— Problem to work on —
Write out, please, the lines from the beginning of the material to the line with "Кузовные детали для Renault (881, 1065)", including both ends and nothing else.
- - - -
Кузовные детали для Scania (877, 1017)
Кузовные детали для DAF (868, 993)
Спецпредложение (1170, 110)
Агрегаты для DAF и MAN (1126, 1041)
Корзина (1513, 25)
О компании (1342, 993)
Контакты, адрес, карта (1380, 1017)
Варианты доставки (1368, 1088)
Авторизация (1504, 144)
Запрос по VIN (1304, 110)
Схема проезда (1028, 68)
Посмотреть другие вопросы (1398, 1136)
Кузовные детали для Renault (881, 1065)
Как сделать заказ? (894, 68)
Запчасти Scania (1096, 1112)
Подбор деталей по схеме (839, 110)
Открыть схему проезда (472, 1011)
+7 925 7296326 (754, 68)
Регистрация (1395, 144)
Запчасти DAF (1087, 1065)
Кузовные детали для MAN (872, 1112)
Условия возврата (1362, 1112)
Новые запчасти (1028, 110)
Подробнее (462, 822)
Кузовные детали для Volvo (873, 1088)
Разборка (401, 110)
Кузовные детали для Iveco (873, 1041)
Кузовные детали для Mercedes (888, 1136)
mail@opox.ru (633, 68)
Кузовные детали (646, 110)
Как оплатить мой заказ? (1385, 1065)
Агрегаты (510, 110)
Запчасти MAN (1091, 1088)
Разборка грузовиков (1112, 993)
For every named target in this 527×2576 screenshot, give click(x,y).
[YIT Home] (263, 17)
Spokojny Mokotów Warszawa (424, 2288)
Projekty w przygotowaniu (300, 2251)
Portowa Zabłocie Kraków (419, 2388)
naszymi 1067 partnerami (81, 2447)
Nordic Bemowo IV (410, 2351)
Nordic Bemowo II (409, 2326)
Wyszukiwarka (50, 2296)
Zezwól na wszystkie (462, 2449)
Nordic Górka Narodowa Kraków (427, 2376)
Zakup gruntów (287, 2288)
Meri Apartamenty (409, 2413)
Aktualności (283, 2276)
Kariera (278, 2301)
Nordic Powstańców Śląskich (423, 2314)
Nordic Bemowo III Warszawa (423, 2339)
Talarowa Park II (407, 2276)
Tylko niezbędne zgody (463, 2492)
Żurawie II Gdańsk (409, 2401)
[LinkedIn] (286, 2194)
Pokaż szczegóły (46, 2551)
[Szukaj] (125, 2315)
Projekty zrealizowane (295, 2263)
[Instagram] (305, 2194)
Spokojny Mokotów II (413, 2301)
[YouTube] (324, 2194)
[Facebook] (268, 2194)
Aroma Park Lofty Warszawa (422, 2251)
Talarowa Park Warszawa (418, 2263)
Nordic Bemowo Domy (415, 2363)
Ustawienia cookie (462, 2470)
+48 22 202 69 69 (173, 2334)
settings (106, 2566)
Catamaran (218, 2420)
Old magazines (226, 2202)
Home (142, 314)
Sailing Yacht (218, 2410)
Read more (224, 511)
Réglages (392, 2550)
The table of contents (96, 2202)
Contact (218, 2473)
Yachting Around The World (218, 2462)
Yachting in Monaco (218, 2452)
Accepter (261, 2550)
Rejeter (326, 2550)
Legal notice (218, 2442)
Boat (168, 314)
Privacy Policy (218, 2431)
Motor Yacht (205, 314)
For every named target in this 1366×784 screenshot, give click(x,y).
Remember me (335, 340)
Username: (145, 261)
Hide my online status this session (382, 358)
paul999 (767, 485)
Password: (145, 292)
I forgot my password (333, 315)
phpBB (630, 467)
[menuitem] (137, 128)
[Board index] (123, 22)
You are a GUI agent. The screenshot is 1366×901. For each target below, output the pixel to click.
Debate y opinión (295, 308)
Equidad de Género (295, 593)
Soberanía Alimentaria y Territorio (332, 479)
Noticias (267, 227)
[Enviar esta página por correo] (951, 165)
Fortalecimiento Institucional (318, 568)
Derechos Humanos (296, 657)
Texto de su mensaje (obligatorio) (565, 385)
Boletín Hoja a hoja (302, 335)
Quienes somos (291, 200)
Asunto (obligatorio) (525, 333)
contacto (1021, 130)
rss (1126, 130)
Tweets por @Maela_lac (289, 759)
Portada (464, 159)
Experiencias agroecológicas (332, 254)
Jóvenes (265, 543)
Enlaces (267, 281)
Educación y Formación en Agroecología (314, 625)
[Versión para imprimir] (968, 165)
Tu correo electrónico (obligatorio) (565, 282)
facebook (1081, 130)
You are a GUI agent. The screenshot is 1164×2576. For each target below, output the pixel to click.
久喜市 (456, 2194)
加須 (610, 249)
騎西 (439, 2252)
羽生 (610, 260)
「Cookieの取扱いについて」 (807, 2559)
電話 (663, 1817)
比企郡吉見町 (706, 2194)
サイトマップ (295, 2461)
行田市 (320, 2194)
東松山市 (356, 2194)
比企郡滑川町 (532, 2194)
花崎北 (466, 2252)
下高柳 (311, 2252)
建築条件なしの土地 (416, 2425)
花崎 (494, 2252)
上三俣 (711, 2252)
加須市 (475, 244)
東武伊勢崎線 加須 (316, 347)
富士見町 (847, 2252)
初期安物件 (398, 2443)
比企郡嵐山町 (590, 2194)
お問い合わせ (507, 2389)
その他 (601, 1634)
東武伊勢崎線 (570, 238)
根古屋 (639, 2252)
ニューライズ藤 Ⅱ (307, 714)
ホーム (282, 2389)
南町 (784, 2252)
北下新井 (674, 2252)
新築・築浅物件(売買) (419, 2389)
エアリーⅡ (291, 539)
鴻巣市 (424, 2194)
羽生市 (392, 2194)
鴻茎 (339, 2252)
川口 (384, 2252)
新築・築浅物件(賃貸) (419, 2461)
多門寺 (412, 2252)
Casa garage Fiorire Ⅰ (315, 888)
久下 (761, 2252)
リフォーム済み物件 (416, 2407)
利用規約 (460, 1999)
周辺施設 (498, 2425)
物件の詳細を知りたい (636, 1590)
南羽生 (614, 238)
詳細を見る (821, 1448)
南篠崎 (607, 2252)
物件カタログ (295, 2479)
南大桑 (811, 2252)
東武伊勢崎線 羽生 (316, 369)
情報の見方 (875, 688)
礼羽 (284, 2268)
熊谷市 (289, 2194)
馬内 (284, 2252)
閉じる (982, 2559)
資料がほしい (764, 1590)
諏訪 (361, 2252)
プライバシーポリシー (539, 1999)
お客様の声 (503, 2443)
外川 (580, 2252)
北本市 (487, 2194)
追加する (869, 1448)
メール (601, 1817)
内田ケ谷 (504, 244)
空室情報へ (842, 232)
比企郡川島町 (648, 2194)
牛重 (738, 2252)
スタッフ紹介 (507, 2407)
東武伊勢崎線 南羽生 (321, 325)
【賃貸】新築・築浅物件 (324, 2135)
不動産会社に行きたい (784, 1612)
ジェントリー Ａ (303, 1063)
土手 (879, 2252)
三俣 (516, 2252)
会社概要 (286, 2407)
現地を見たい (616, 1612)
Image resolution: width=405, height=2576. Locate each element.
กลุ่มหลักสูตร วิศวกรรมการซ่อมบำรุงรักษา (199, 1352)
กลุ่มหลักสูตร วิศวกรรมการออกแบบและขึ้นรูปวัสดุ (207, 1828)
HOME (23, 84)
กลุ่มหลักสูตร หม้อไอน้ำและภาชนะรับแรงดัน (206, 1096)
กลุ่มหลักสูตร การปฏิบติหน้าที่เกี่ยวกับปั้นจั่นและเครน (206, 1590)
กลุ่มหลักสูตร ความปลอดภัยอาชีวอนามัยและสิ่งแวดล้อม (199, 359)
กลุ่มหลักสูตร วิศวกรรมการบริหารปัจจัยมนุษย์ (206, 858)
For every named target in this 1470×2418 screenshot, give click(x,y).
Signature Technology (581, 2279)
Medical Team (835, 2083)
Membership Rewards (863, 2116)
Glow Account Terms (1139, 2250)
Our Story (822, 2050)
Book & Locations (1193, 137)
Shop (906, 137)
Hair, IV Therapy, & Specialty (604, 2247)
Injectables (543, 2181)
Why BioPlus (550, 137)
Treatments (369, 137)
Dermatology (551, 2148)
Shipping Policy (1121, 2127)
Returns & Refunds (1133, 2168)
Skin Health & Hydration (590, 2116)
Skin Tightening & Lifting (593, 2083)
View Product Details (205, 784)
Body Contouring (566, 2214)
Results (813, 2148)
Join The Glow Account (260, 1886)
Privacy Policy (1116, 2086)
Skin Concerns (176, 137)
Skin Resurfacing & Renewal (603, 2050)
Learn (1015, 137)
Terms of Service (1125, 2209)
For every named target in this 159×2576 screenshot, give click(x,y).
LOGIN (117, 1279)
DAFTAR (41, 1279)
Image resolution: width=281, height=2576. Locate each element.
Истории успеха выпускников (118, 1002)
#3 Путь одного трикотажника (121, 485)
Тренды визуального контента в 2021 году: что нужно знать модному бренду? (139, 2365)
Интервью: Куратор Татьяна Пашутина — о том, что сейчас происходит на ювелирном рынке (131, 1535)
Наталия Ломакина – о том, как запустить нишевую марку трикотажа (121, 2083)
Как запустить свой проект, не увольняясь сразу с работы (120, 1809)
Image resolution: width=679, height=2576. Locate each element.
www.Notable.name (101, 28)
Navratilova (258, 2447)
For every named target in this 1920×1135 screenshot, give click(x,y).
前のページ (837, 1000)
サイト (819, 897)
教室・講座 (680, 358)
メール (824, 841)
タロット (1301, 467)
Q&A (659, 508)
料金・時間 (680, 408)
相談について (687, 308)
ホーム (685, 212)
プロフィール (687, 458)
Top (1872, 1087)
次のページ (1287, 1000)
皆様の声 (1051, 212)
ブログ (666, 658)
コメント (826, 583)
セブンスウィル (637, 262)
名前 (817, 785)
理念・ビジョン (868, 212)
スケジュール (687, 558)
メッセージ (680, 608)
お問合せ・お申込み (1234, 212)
- - - -
— Completed task —
Кузовные детали для Scania (877, 1017)
Кузовные детали для DAF (868, 993)
Спецпредложение (1170, 110)
Агрегаты для DAF и MAN (1126, 1041)
Корзина (1513, 25)
О компании (1342, 993)
Контакты, адрес, карта (1380, 1017)
Варианты доставки (1368, 1088)
Авторизация (1504, 144)
Запрос по VIN (1304, 110)
Схема проезда (1028, 68)
Посмотреть другие вопросы (1398, 1136)
Кузовные детали для Renault (881, 1065)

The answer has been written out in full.